Otherwise, the Wikipedia page lists a large collection of connections with other standard distributions, like the Gamma and the F distributions. For integer valued $\alpha$ and $\beta$, the Beta $\mathcal Be(\alpha,\beta)$ distribution is the distribution of an order statistic of a Uniform sample.

Answer 2

If you mean representing every beta-distributed random variable as some simple function of the two parameters $\alpha,\beta$ and some "standard beta" random variable, then probably it cannot be done.
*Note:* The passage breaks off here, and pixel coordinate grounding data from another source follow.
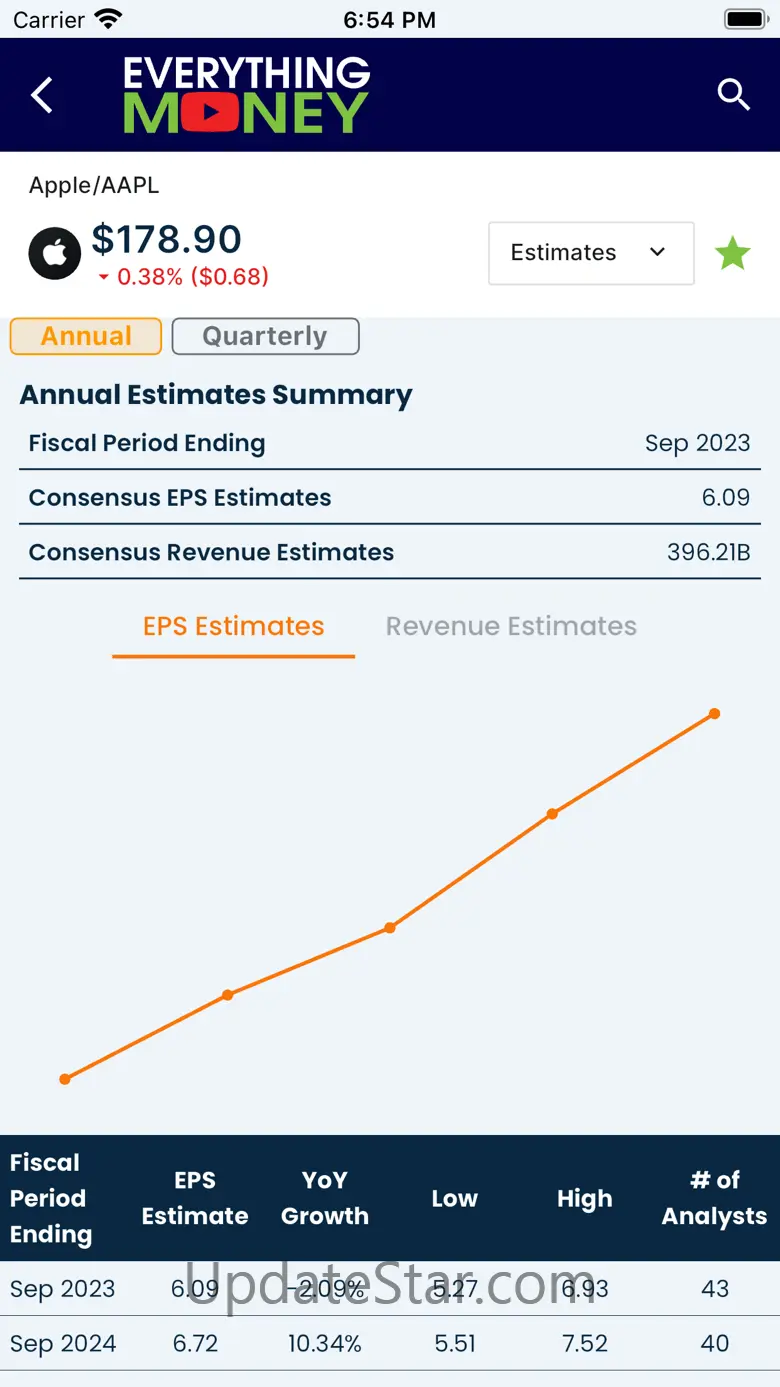Tap the first point on EPS chart
The height and width of the screenshot is (1387, 780).
[x=65, y=1079]
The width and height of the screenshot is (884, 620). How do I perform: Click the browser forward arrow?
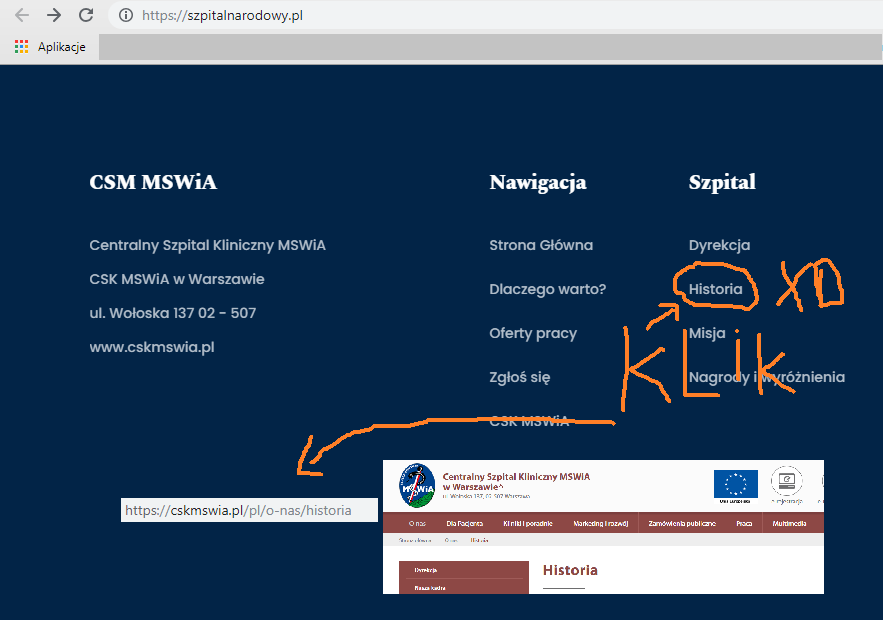click(x=54, y=15)
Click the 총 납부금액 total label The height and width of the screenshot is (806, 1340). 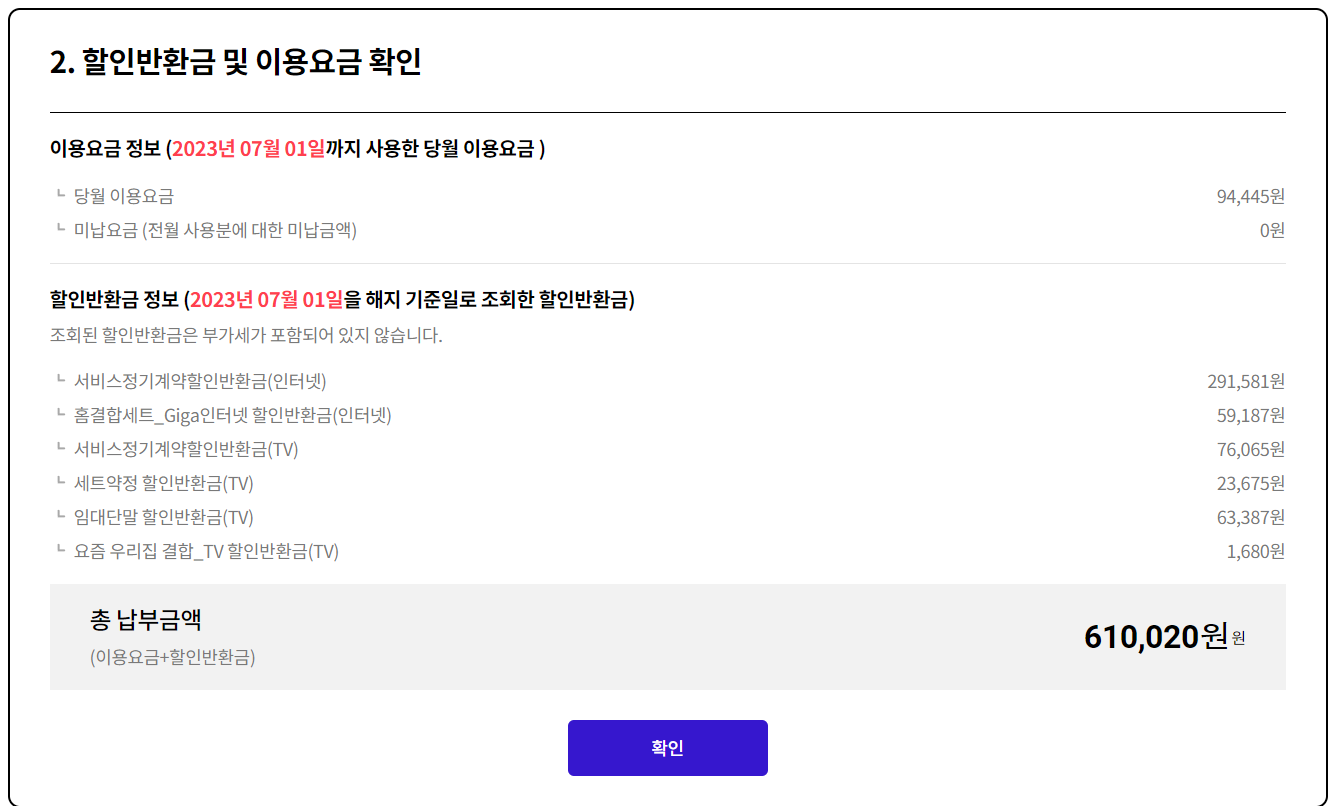click(146, 620)
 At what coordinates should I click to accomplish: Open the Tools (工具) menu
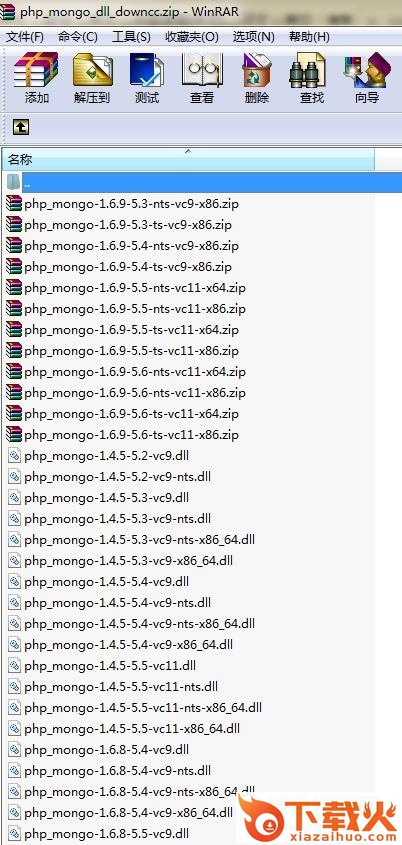click(x=131, y=37)
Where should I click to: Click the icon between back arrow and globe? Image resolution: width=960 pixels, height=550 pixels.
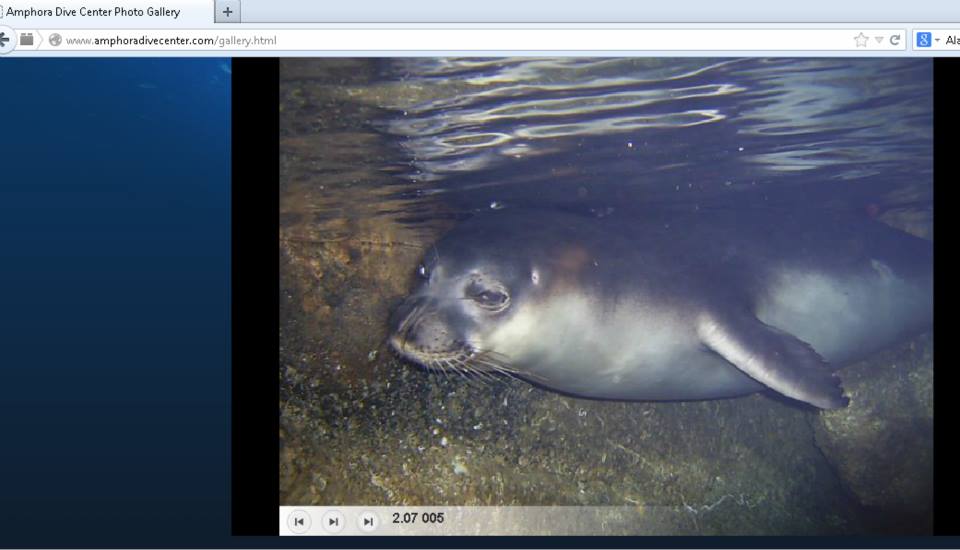(x=27, y=40)
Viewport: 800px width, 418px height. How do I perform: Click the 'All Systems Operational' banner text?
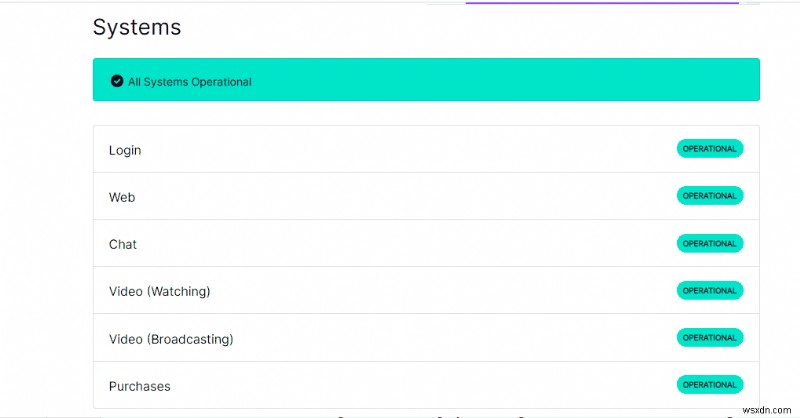(189, 82)
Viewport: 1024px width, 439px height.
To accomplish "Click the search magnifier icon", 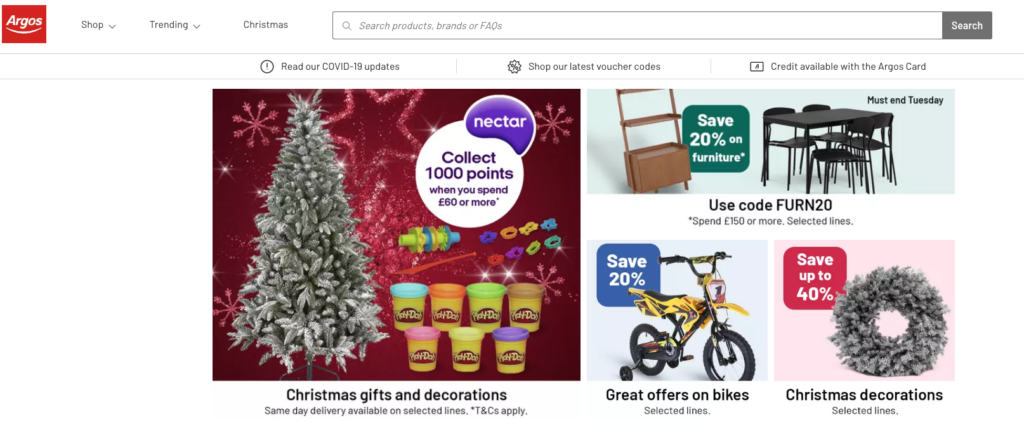I will tap(346, 26).
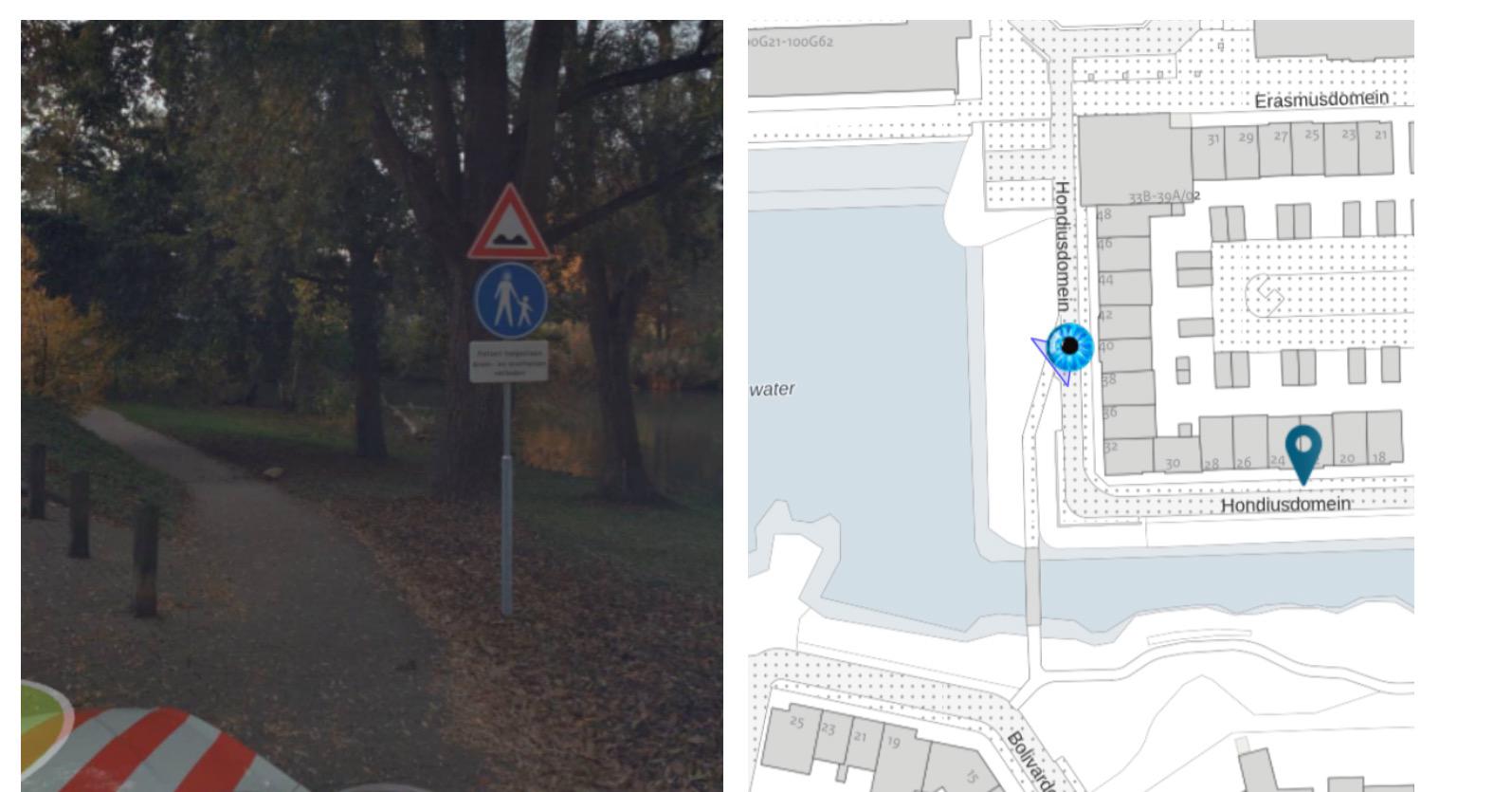Click the speed bump warning sign
This screenshot has width=1512, height=792.
[x=510, y=222]
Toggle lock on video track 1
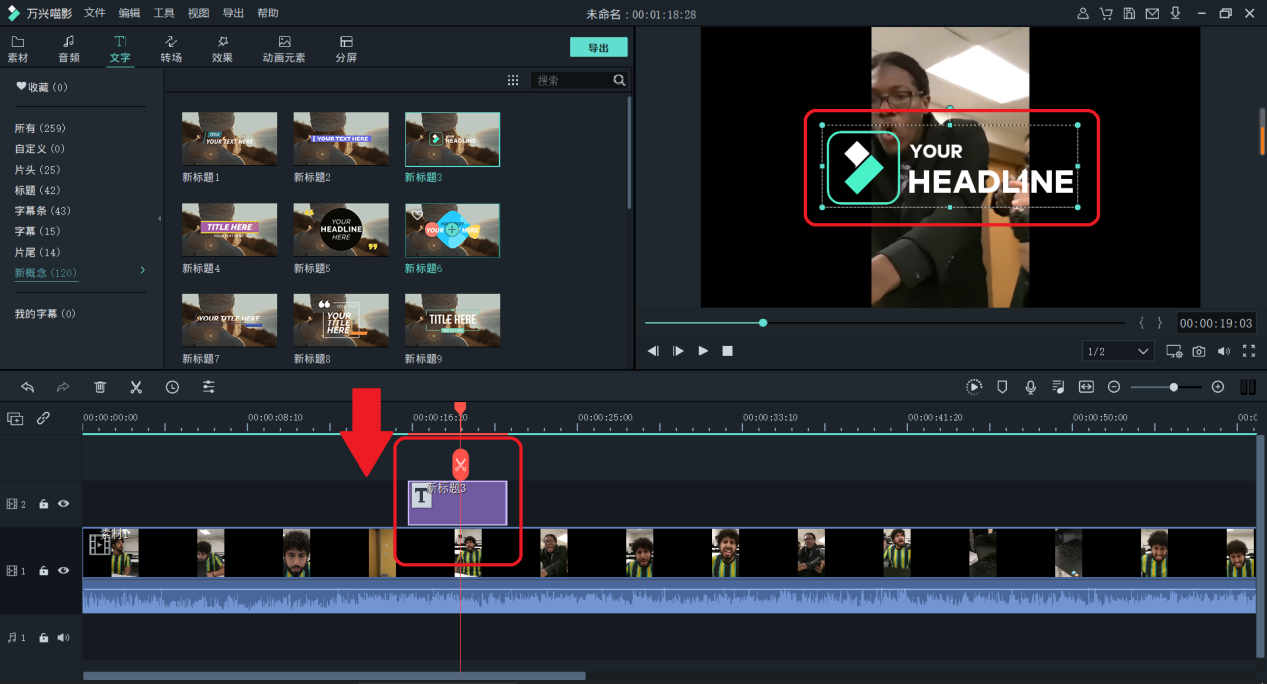The image size is (1267, 684). 44,571
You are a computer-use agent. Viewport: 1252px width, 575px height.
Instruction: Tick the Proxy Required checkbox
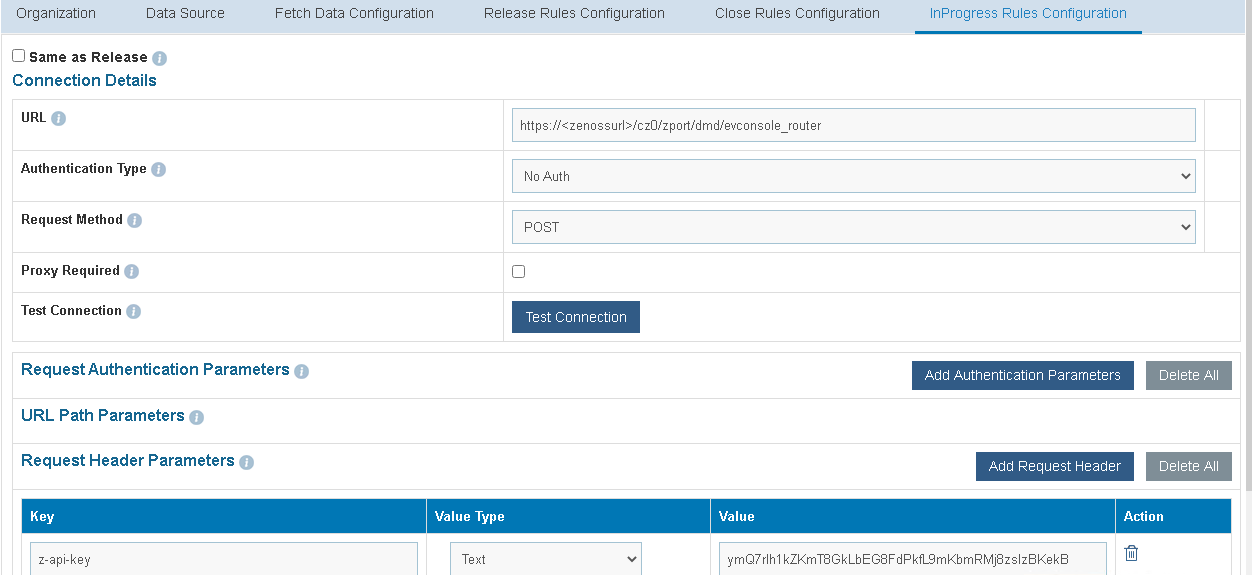(x=518, y=271)
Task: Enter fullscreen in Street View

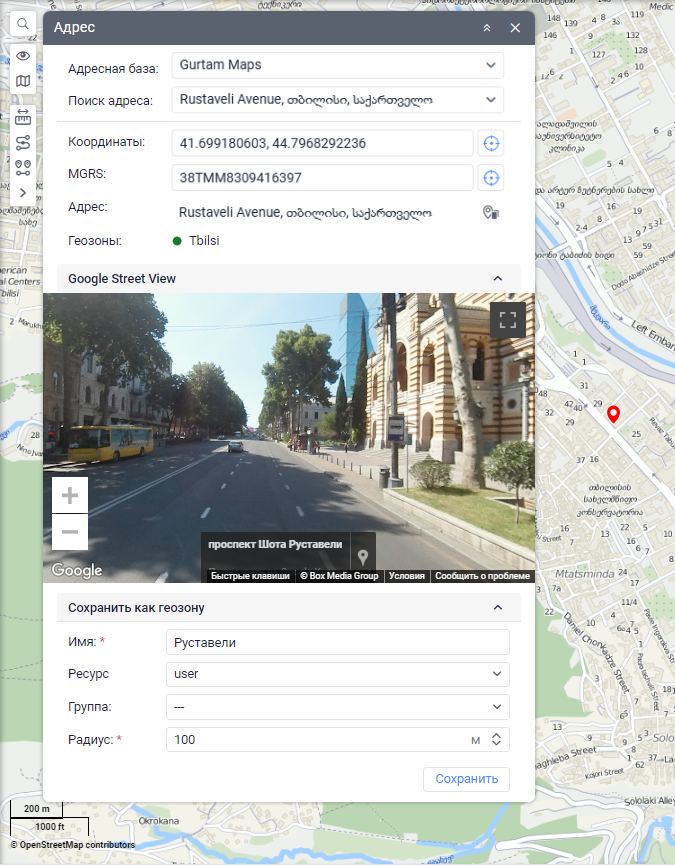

One alternative to the simple standard way of parameterizing this family of distributions that has crossed my mind is as follows.

The expected value is $\mu=\dfrac\alpha{\alpha+\beta}.$

The variance is $\dfrac{\frac\alpha{\alpha+\beta} \cdot \frac\beta{\alpha+\beta}}{\alpha+\beta+1} = \dfrac{\mu(1-\mu)}{\alpha+\beta+1} = \dfrac{\mu(1-\mu)}\kappa$

where the last equality defines $\kappa.$

So we have \begin{align} \mu & = \alpha/(\alpha+\beta), \\ \kappa & = \alpha+\beta+1. \\[12pt] \alpha & = (\kappa-1)\mu, \\ \beta & = (\kappa-1)(1-\mu). \end{align} $\mu$ is the mean and $\kappa$ is the concentration. With $\mu$ fixed, $\kappa$ is proportional to the reciprocal of the variance.

Postscript: It has occurred to me that what I said in the first paragraph above is mistaken, and I've crossed it out. One can use the beta distribution with $\alpha=\beta=1,$ which is the same as the uniform distribution on $[0,1].$ If $X$ has that distribution, then $F^{-1}(X)\sim\operatorname{Beta}(\alpha,\beta),$ where $F$ is the c.d.f. of the $\operatorname{Beta}(\alpha,\beta)$ distribution.

Postpostscript: The postscript above does not represent an alternative parametrization of the family of beta distributions, since the same pair of parameters still represents the same distribution.